-------- Material for the task --------

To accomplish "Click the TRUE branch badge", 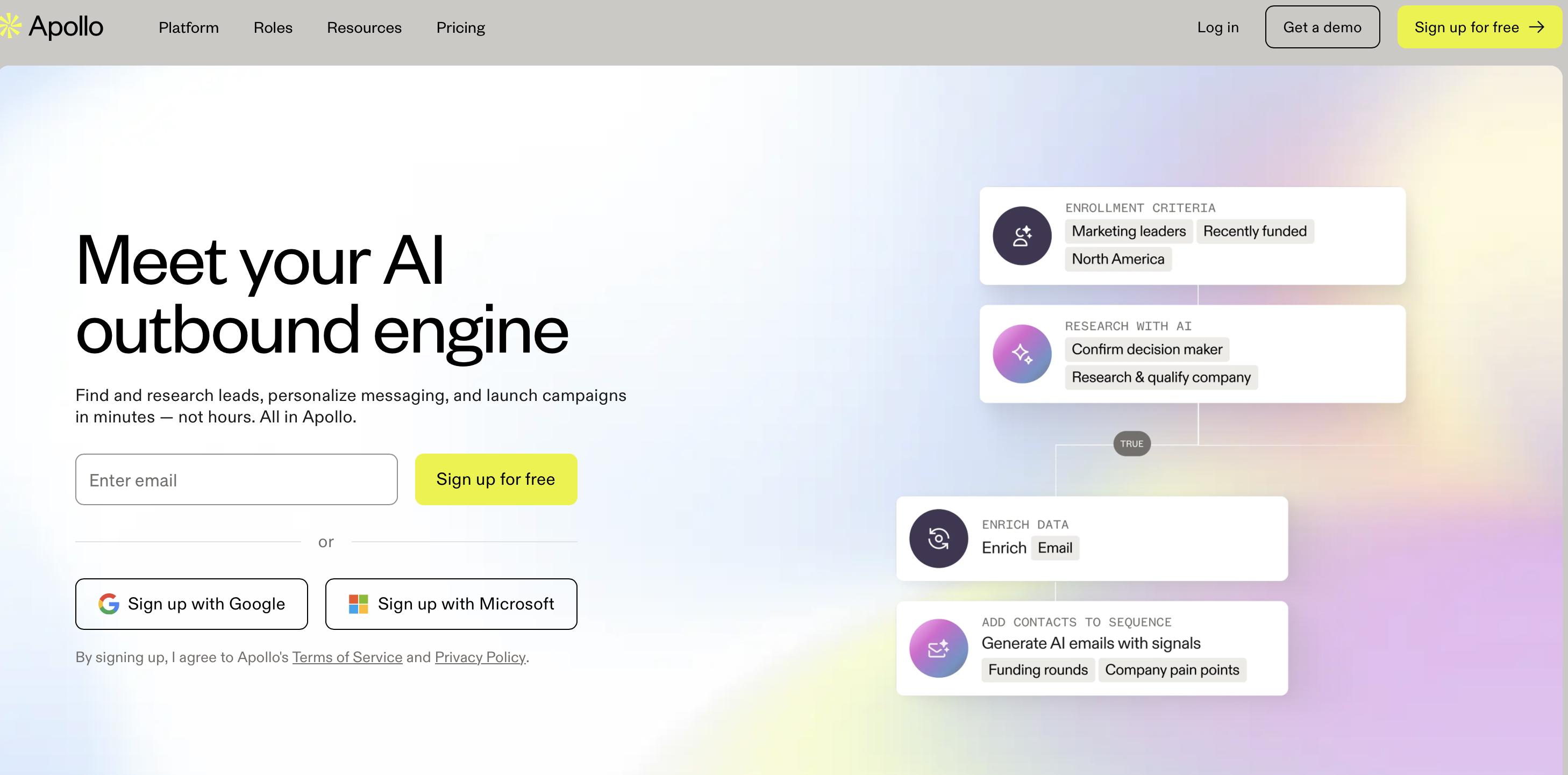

--------
-------- Material for the task --------

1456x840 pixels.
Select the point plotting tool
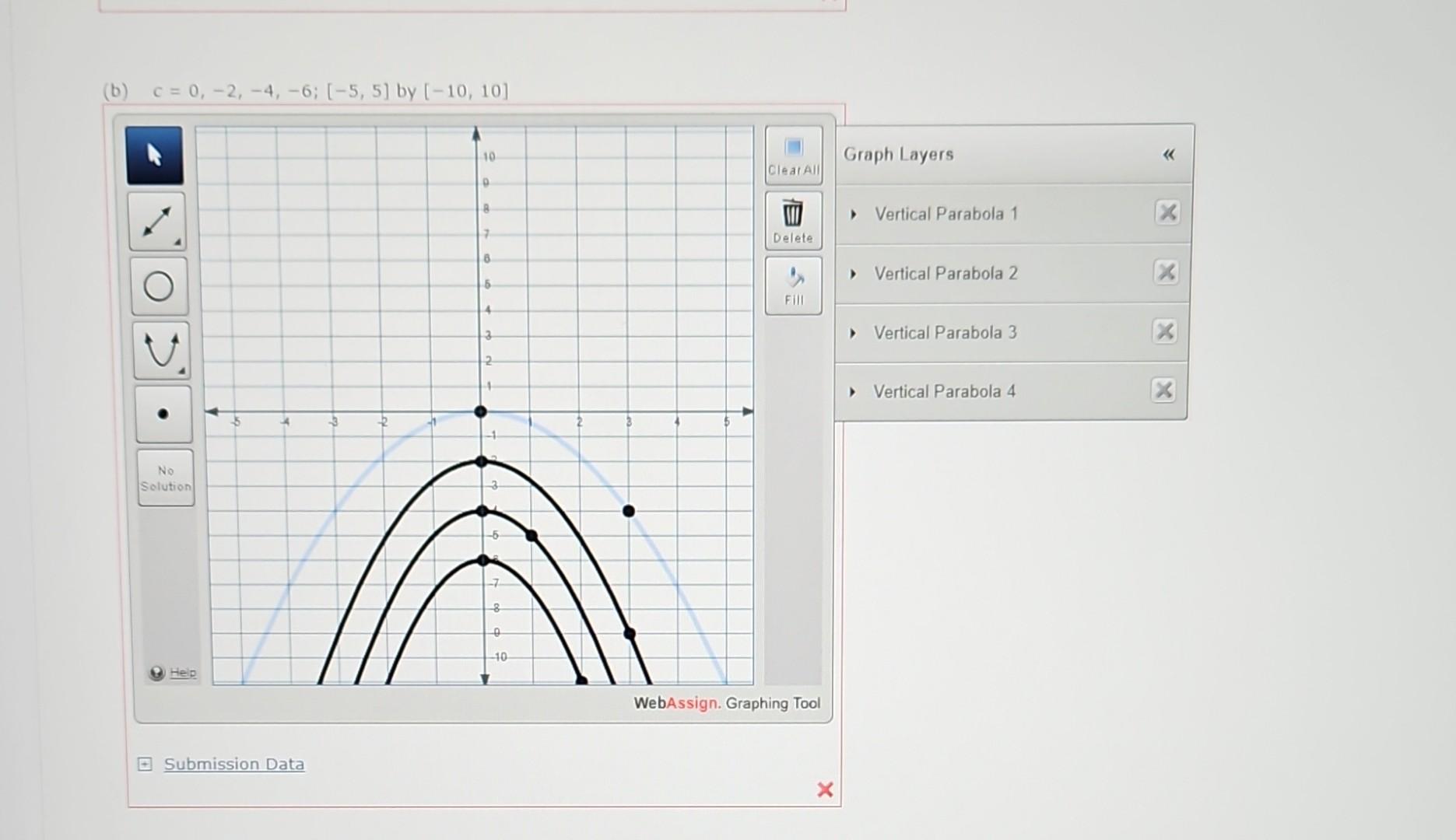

--------
-------- Material for the task --------

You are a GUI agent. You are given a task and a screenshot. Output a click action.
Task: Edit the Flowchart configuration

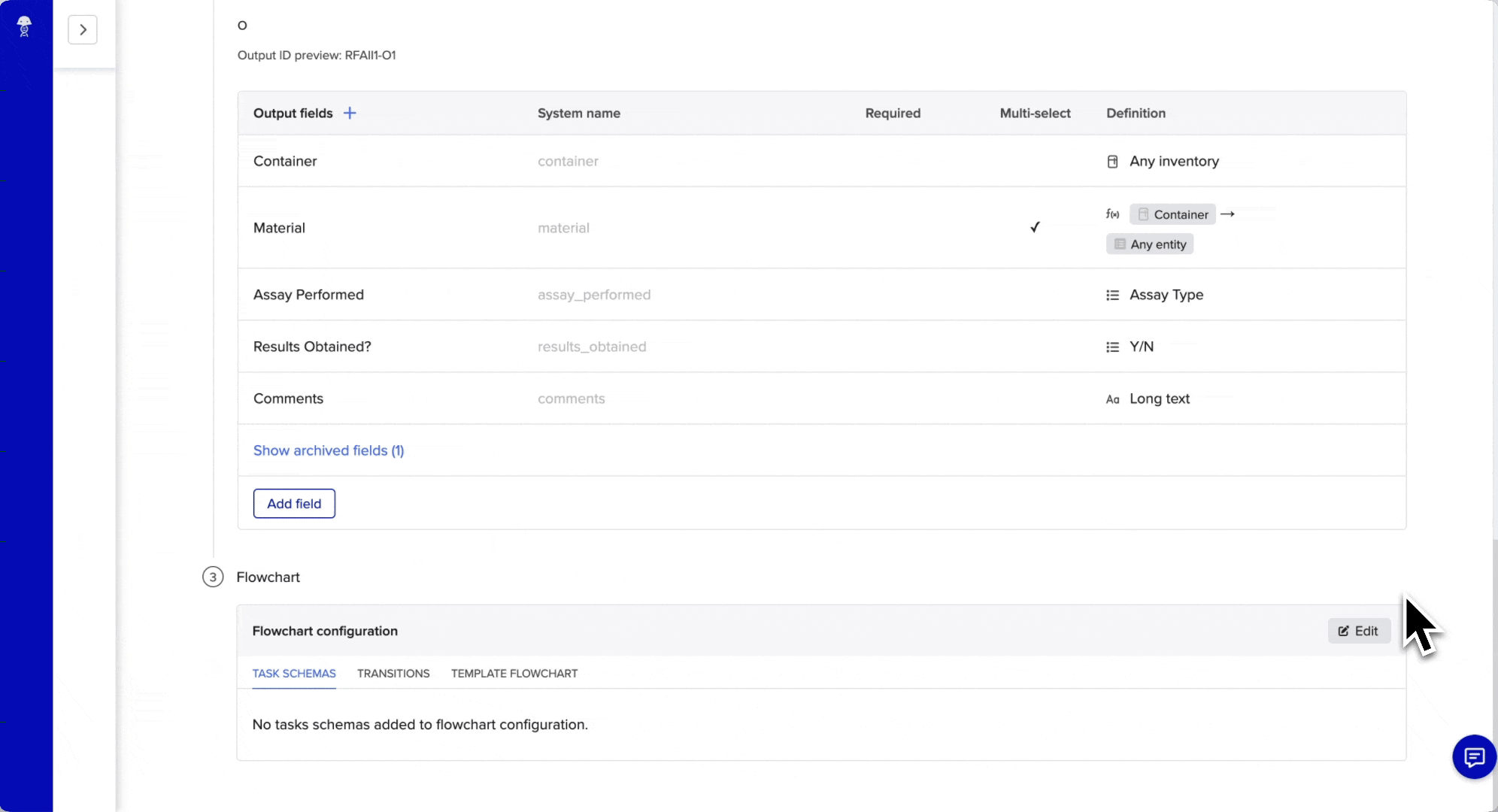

--------

■ Action item:
Above are the entries. Quote exactly the lines from the one bearing "1456x840 pixels." through the one bearing "Select the point plotting tool".

■ Answer:
1456x840 pixels.
Select the point plotting tool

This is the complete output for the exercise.